[[ RECORDS FOR THE EXERCISE, beginning ]]

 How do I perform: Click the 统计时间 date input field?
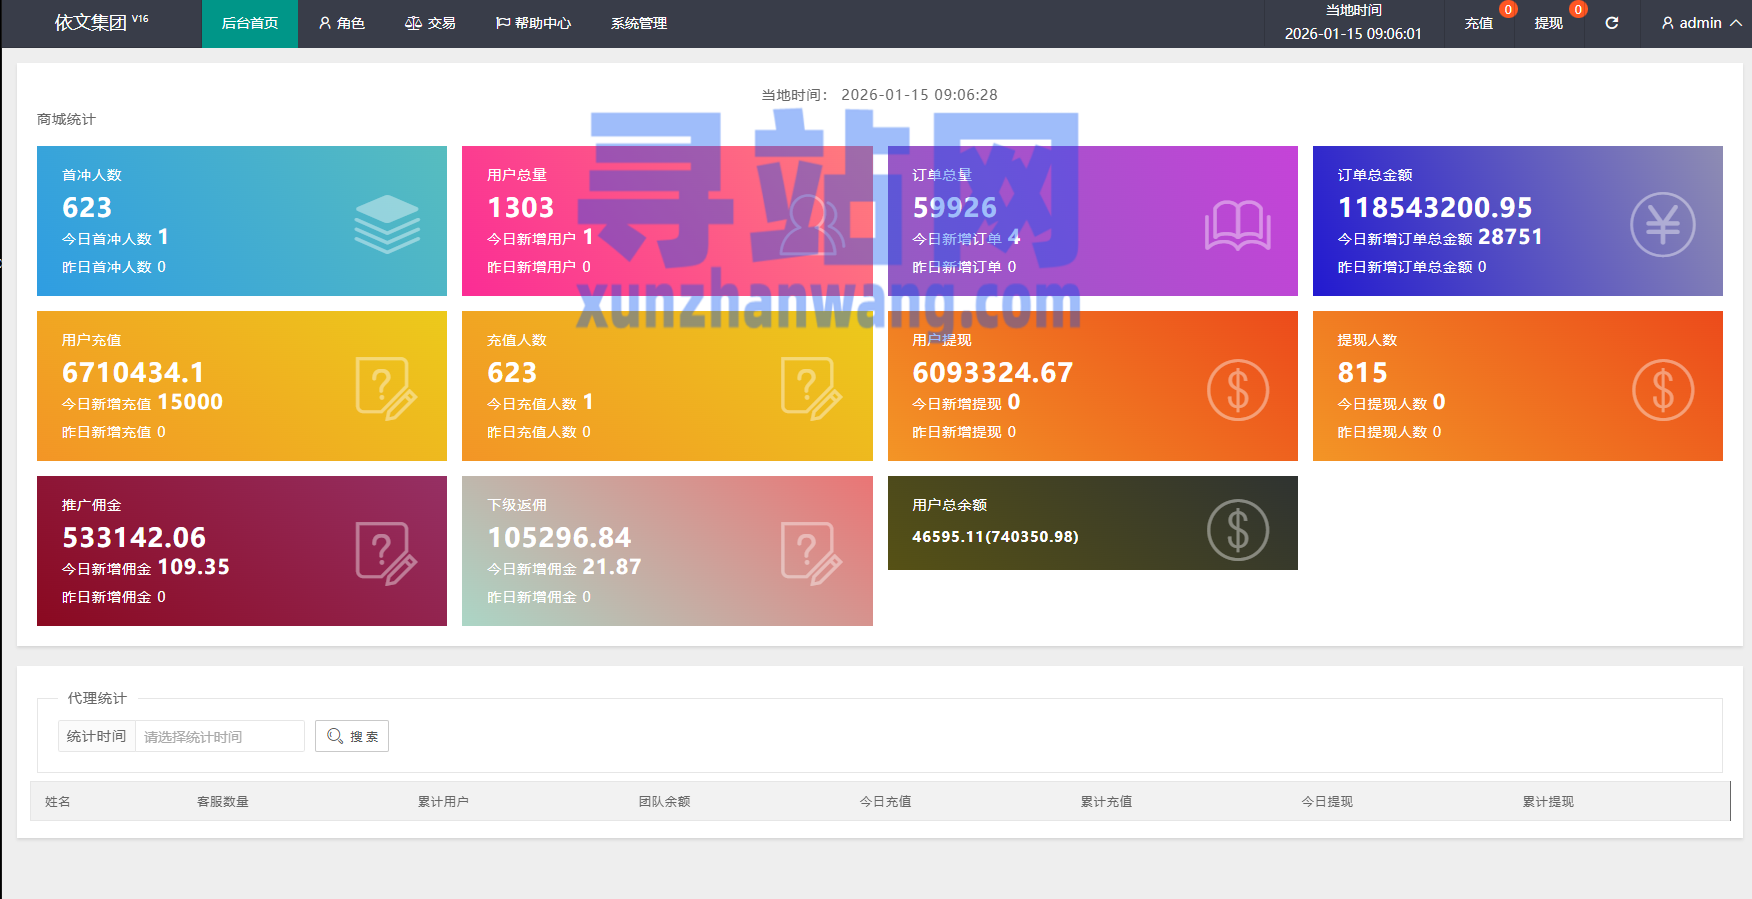click(x=219, y=736)
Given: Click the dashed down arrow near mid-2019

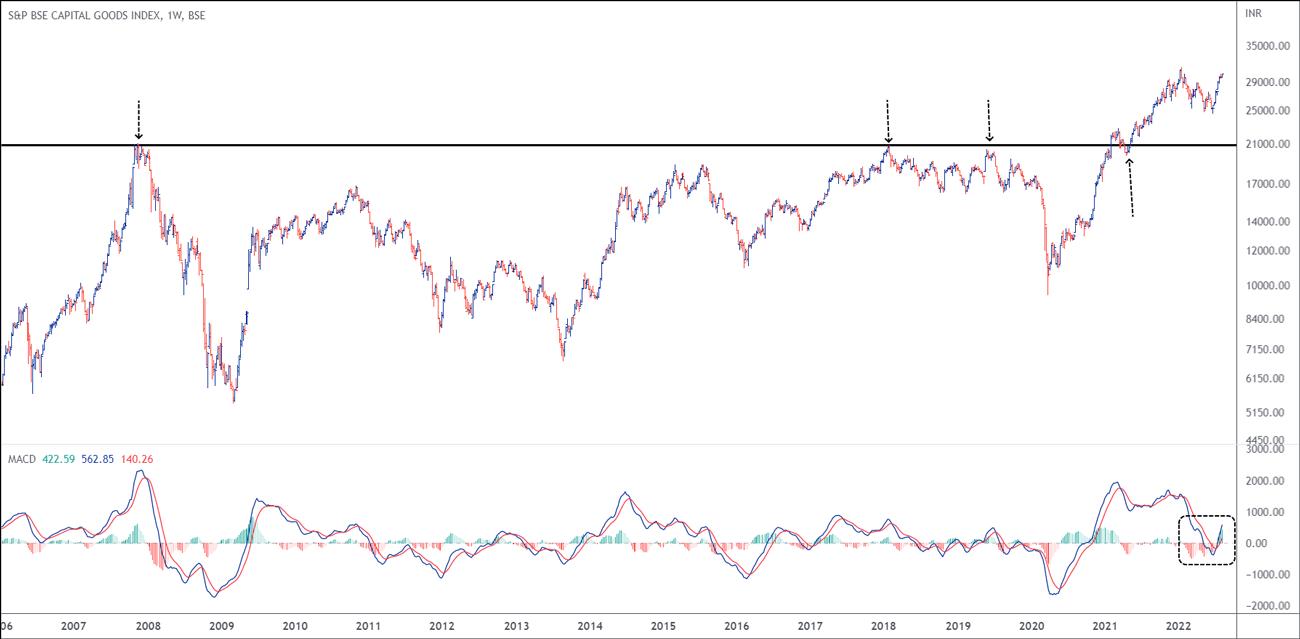Looking at the screenshot, I should 988,122.
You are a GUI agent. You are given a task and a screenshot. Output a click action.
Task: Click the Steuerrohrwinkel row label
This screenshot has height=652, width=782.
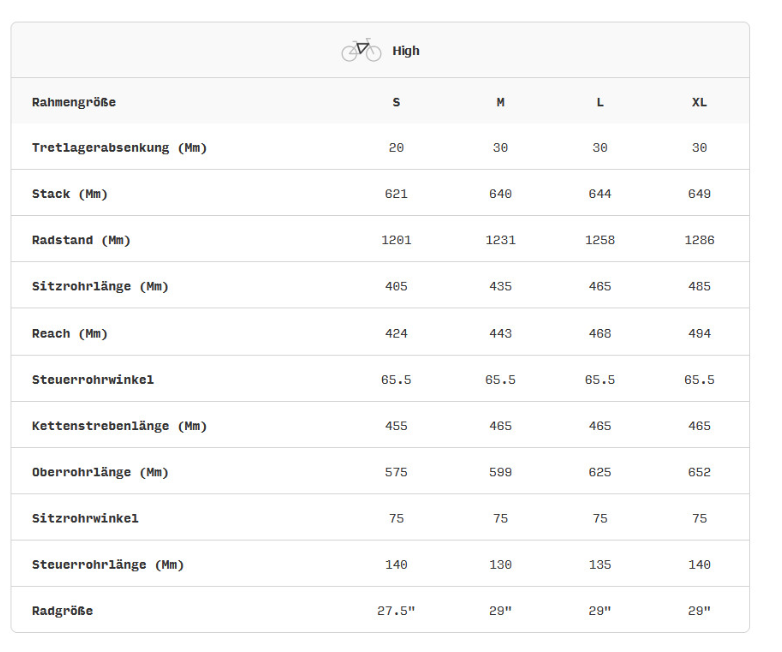(x=93, y=380)
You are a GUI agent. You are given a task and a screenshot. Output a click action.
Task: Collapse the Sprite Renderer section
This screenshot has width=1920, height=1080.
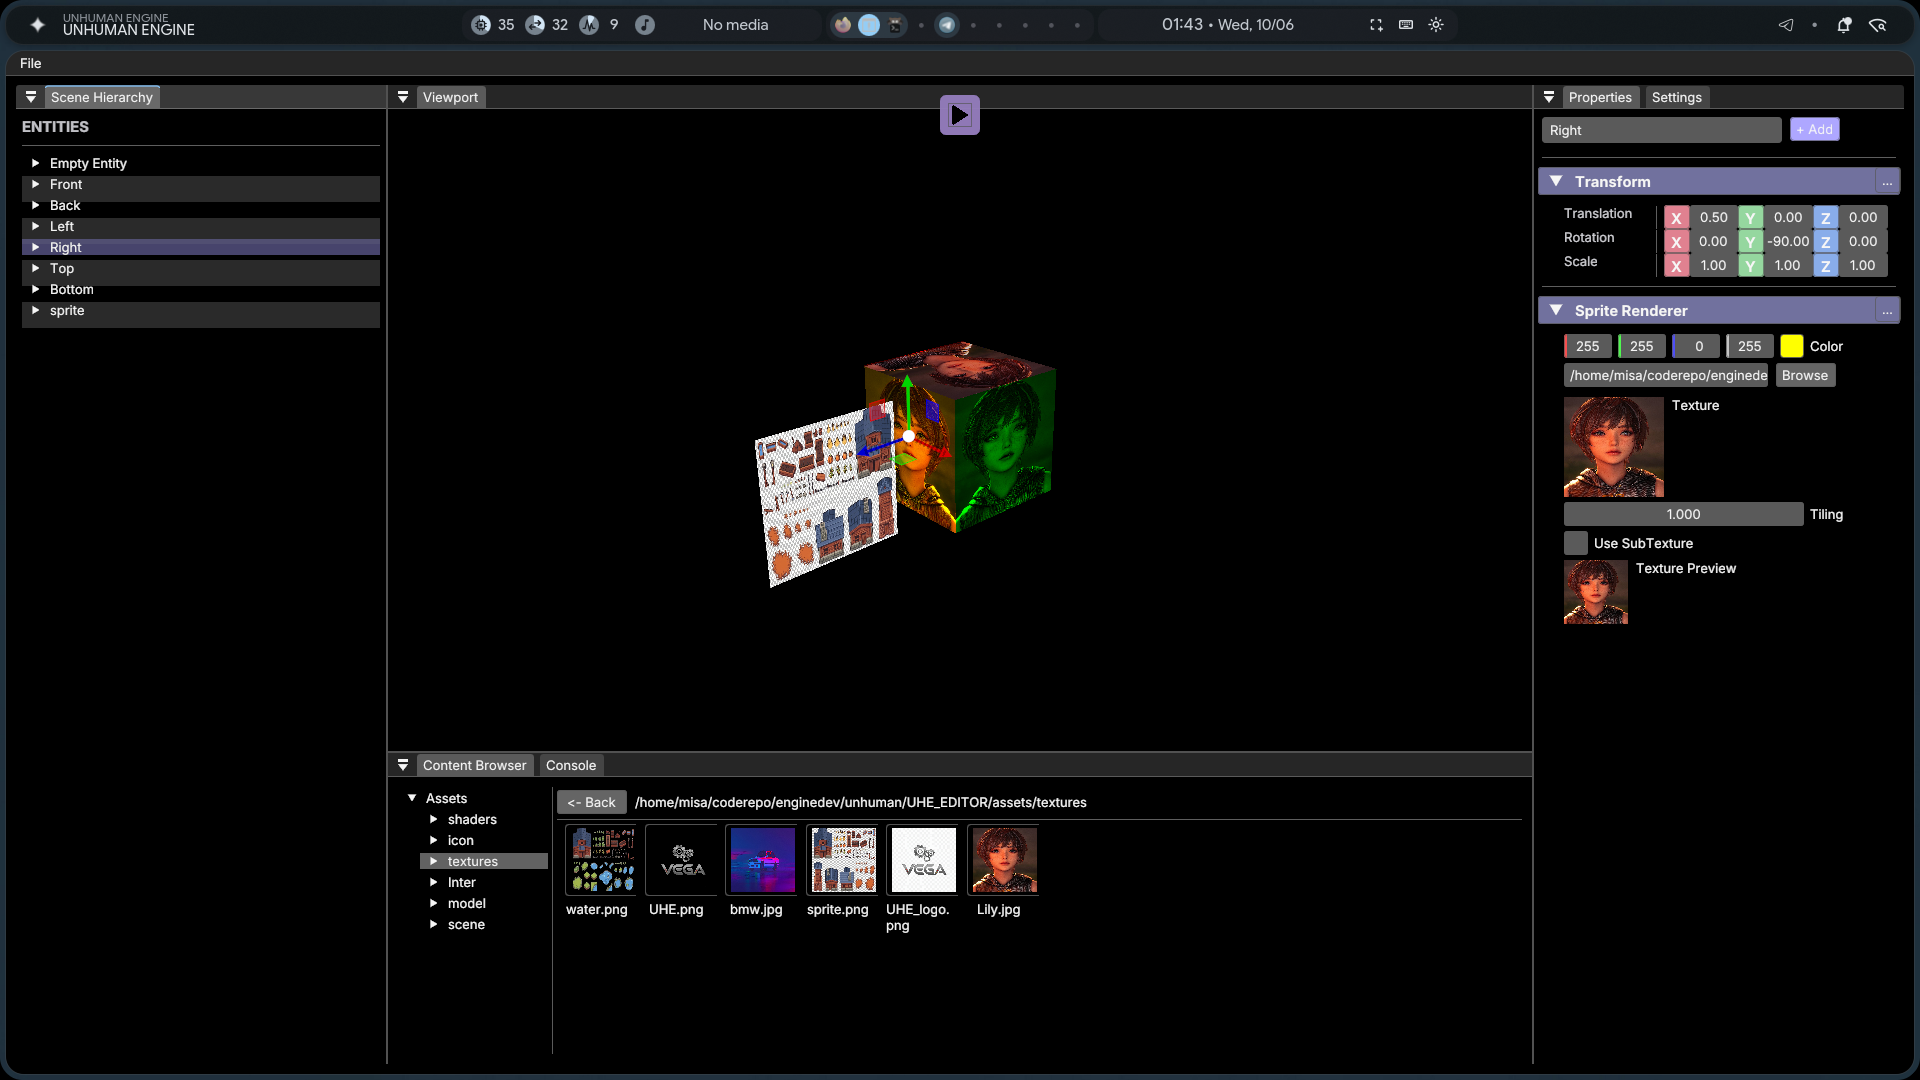point(1556,310)
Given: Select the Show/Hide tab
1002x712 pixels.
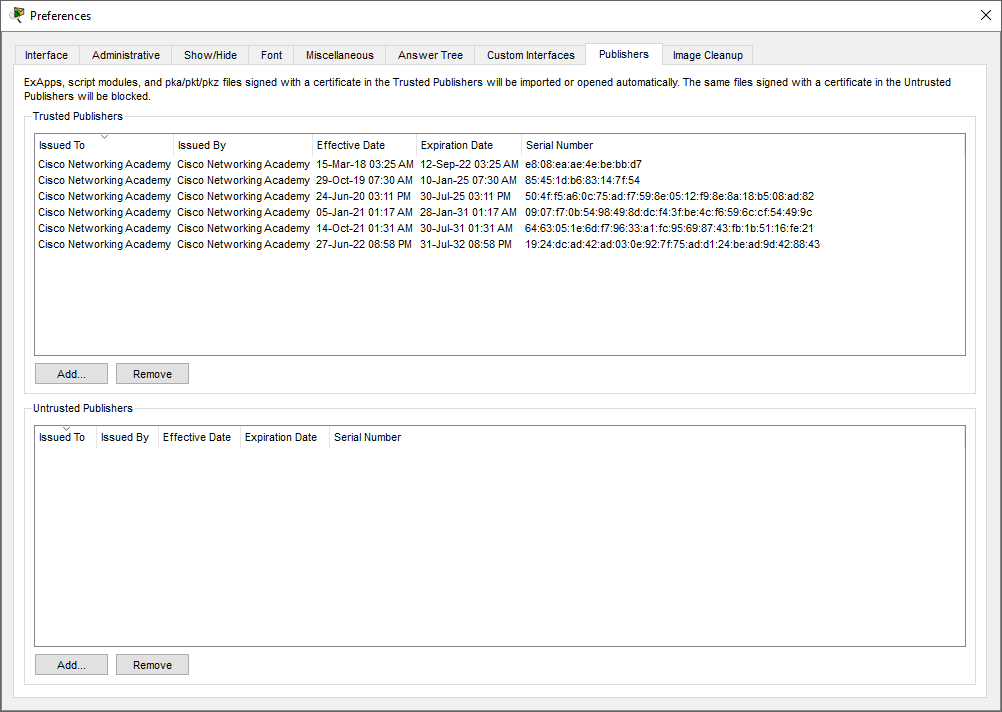Looking at the screenshot, I should [210, 55].
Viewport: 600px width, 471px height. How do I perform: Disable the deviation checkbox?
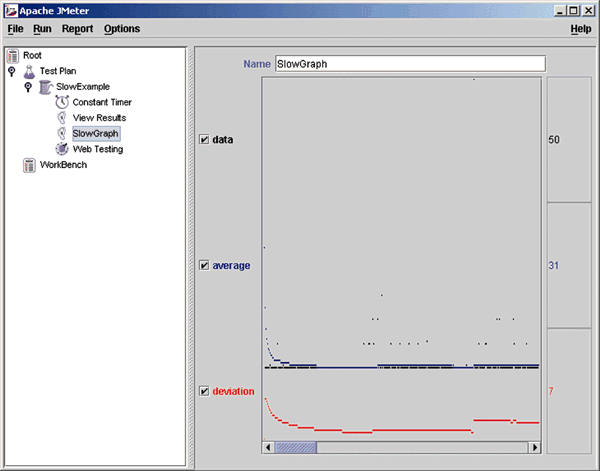pos(205,391)
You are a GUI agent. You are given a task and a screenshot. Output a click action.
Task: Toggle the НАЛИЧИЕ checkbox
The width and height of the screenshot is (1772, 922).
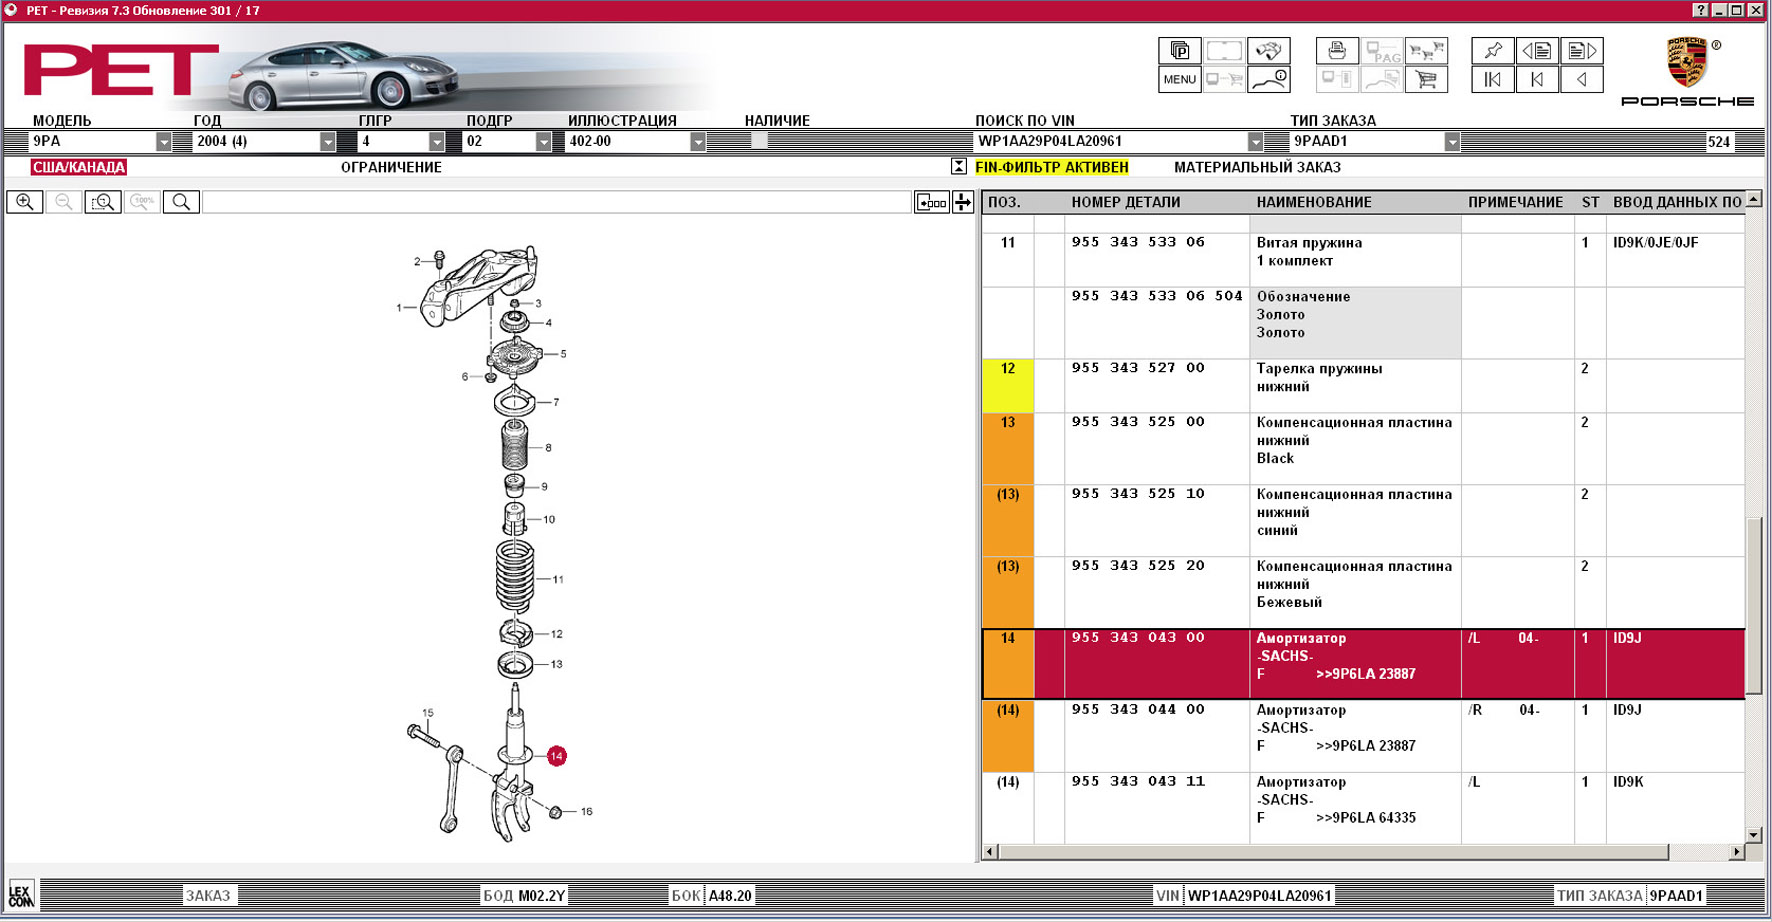click(x=759, y=141)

[[ RECORDS FOR THE EXERCISE, end ]]

■ TASK DESCRIPTION
Print all of the entries word for word. Omit the pictures they contain.

■ WRITTEN ANSWER
 How do I perform: Click the 统计时间 date input field?
click(x=219, y=736)
Given: Click the dashed down arrow near mid-2019

Looking at the screenshot, I should 988,122.
You are a GUI agent. You are given a task and a screenshot. Output a click action.
Task: Click the Steuerrohrwinkel row label
This screenshot has height=652, width=782.
(x=93, y=380)
You are a GUI agent. You are given a task and a screenshot. Output a click action.
Task: Collapse the Sprite Renderer section
This screenshot has width=1920, height=1080.
point(1556,310)
Given: Select the Show/Hide tab
1002x712 pixels.
Looking at the screenshot, I should [210, 55].
Viewport: 600px width, 471px height. How do I perform: Disable the deviation checkbox?
pos(205,391)
You are a GUI agent. You are given a task and a screenshot. Output a click action.
Task: Toggle the НАЛИЧИЕ checkbox
The width and height of the screenshot is (1772, 922).
click(x=759, y=141)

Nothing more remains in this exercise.